_Extrait à lire_:
LES RISQUES DE L’AUTOMEDICATION
Pourquoi j’ai refusé de prendre un calmant le jour de mon mariage
Le matin de mon mariage, après les divers monte desann et les sessions coiffure et maquillage, je me retrouvais finalement prête pour ce grand jour tant attendu. J’aurais droit à une belle cérémonie à l’église Sainte-Thérèse. Puis viendraient la réception avec les compliments, les bo, deux bo et les souhaits de bonheur pour une belle vie de couple. J’avais hâte. Mais comme on peut se l’imaginer, j’étais aussi anxieuse. Vêtue de ma belle robe, assise sur mon lit de jeune fille, des questions diverses me vinrent en tête pêle-mêle : aurais-je un jour des enfants? Mon fiancé, serait-il à l’heure ? Allait-il pleuvoir durant la réception en plein air ? Serais-je heureuse? Pourquoi certains mariages réussissaient et d’autres pas ? Que me réservait ma vie ? Je commençais à m’inquiéter, quand un membre de ma famille fit son entrée dans ma chambre. J’étais déjà soulagée : elle allait certainement me faire des recommandations, me porter conseil, me rassurer. J’avais hâte d’entendre les sages propos quelle me réservait !… Ses mots, quinze ans plus tard, je m’en souviens comme si c’était hier : « Tu ne veux pas un p’tit Tranxène ? » Pourquoi parler et perdre du temps, quand ce comprimé peut faire l’affaire ? Ce membre de ma famille n’est pas médecin, chimiste ou pharmacienne. Cependant, comme beaucoup d’entre nous, elle s’y connaît en médicaments. Et cette connaissance, automatiquement, mène trop souvent à la pratique de l’automédication.
L’automédication est le traitement médicamenteux sans avis médical. Nous employons nos expériences et connaissances, et déterminons que nous sommes assez informés pour nous traiter nous-mêmes. Ce n’est pas un secret, par exemple, que la quinine soigne le paludisme, que les antibiotiques combattent les infections, et que le Tranxène (clorazepate dipostassique) traite l’anxiété. Cependant, sans contrôle professionnel et dosage adéquat, ces mêmes médicaments sauveurs de vie peuvent aussi nous l’enlever : la quinine peut causer une sclérose de la veine ; l’utilisation chronique des antibiotiques contribue à la pharmaco-résistance (capacité d’un microorganisme à résister aux effets des antibiotiques) ; et l’abus du Tranxène peut mener à une pharmacodépendance physique et psychique. L’automédication risque donc d’aboutir à la surmédication, cette dernière causant dans la plupart des cas, des dommages irréversibles aux organes, ou alors conduisent le patient au coma ou à la mort.
N’oublions pas les autres dangers de l’automédication, dangers moins évidents mais tout aussi importants : en atténuant nos symptômes, nous prenons le risque de retarder le diagnostic d’une importante maladie, et par la suite, retarder les traitements urgents. Il y a aussi la possibilité de s’empoisonner en mélangeant certains médicaments. Par exemple, la combinaison Viagra/Trinitrine (médicament pour insuffisance cardiaque) peut entraîner une grave hypotension. Mais hélas, malgré tous les risques bien connus, l’automédication demeure. Pourquoi ?

_Données extraites_:
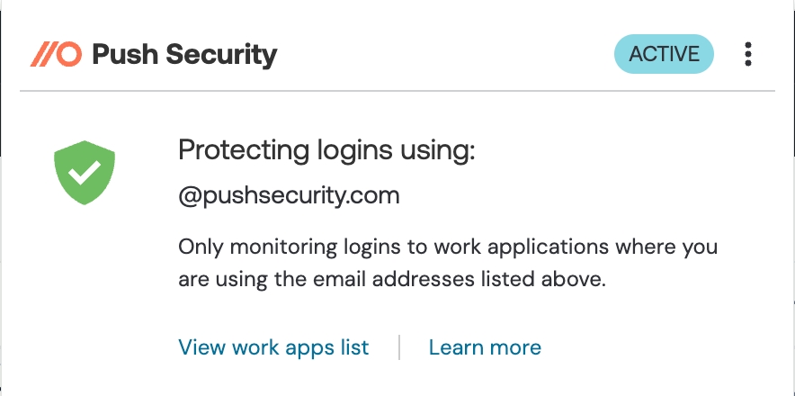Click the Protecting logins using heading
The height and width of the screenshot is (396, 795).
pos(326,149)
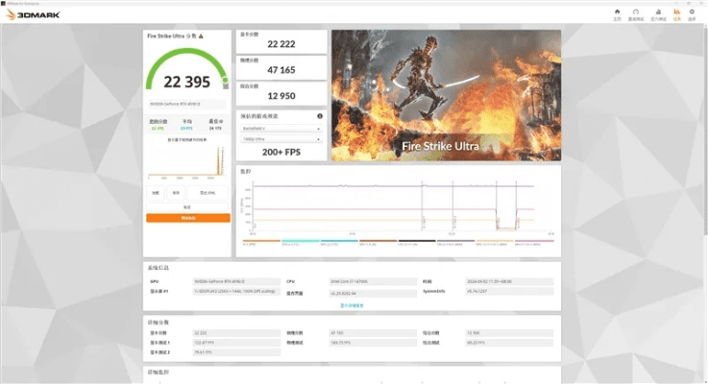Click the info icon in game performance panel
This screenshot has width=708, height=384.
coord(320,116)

---

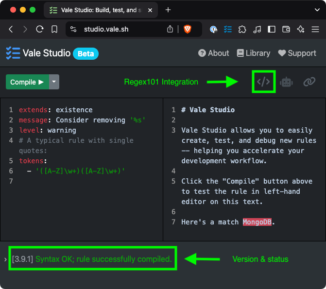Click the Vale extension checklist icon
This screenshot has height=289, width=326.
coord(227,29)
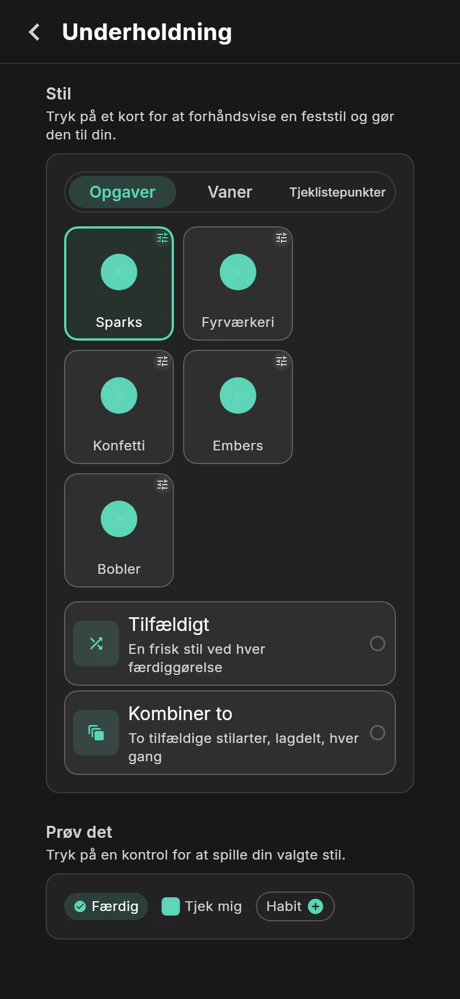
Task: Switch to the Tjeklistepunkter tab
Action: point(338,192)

_Objectif de la tâche_: Recopiez fidèlement le passage du texte sur l'automédication qui commence par « N’oublions pas les » et se poursuit jusqu'à « demeure. Pourquoi ? ».

_Résultat obtenu_:
N’oublions pas les autres dangers de l’automédication, dangers moins évidents mais tout aussi importants : en atténuant nos symptômes, nous prenons le risque de retarder le diagnostic d’une importante maladie, et par la suite, retarder les traitements urgents. Il y a aussi la possibilité de s’empoisonner en mélangeant certains médicaments. Par exemple, la combinaison Viagra/Trinitrine (médicament pour insuffisance cardiaque) peut entraîner une grave hypotension. Mais hélas, malgré tous les risques bien connus, l’automédication demeure. Pourquoi ?